Interpretive Summary: Broccoli has a number of interesting constituents that may have an effect on the prevention of the development of chronic diseases in mammals. However, the exact mechanism of how they are absorbed by the gut from food and in what form they are absorbed has been difficult to ascertain. Broccoli contains phenolic compounds known as flavonoids, among other compounds, that are present chemically linked to sugar saccharides. It has not been characterized whether the flavonoid-sugars is absorbed intact, or whether the sugars are removed in the gut before the flavonoid is absorbed. Using a rat gut model and the purified flavonoid-sugar compound, this study shows that the flavonoid-sugar complex is both absorbed intact, and also absorbed after the original compound is broken down into the non-sugar form. Furthermore, the rat system will modify the absorbed compounds into slightly chemical modified forms as the process of metabolizing these compounds begins. This shows that there are many intact and altered forms of these flavonoid-sugar, which is a key piece of knowledge to lead to the assessment of the actual biological activity of these compounds in mammals that digest foods such as broccoli.

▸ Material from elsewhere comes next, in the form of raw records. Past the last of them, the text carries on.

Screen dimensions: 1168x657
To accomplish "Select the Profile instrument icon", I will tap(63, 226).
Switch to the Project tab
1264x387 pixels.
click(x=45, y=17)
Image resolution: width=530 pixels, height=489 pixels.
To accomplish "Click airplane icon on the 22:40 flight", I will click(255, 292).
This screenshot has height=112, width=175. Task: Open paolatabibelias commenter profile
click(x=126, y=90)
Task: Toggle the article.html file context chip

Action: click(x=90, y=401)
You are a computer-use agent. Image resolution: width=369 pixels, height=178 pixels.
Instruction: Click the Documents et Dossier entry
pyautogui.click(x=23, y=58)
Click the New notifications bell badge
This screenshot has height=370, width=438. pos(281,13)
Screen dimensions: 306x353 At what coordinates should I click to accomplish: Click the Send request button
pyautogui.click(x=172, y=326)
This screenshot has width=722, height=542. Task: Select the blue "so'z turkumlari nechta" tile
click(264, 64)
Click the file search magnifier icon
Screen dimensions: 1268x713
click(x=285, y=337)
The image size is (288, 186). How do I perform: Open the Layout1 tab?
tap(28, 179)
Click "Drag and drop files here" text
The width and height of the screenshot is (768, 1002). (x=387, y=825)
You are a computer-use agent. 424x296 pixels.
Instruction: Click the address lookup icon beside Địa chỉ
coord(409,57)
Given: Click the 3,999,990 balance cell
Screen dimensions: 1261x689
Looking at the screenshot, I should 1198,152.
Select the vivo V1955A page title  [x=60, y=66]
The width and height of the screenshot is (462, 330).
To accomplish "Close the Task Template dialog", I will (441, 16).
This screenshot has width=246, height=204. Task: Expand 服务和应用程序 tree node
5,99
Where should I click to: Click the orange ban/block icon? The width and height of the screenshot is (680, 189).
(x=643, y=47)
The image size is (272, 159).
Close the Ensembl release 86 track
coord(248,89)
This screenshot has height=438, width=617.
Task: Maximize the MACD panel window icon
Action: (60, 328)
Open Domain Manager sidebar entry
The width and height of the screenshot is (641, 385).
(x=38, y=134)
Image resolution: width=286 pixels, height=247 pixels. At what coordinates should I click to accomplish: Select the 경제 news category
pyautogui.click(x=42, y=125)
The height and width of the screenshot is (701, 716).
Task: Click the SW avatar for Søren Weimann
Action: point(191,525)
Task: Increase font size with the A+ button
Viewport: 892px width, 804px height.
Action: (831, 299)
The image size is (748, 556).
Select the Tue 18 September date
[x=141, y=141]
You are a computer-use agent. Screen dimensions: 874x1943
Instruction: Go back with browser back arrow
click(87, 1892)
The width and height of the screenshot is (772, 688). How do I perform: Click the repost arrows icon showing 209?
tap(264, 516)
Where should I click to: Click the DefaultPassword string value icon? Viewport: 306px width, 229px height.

Technical Abstract: Broccoli has a number of bioactive phytochemicals including the flavonoid quercetin sophoroside, whose absorption by the body has not been carefully examined. Quercetin sophoroside was purified from Apocynum venetum (sword-leaf dogbane or Luo Bu Ma) and characterized by MS^2^, ^1^H and ^13^C NMR. An in situ rat gut model was used to compare absorption and metabolism of quercetin sophoroside with that of the well-studied quercetin aglycone. In agreement with the literature, the aglycone was absorbed in the jejunum, where it underwent glucuronidation, sulfation and methylation. In contrast and unexpectedly, the sophoroside was not deglycosylated to the aglycone, but was absorbed intact and partly underwent methylation and sulfation in the jejunum. Whereas the aglycone also underwent a little phase II metabolism and absorption in the cecum, only products of catabolism were seen for quercetin sophoroside following cecal introduction. Cecal catabolism by the microbiota was similar among the two substrates, forming derivatives of benzoic acid, phenylacetic acid, and phenyl propionic acid. Although sophorosides are common glycosides in brassica vegetables, red raspberries and other plants, this is the first study of sophoroside absorption and metabolism. It will be interesting to determine if the sophoroside has bioactivity.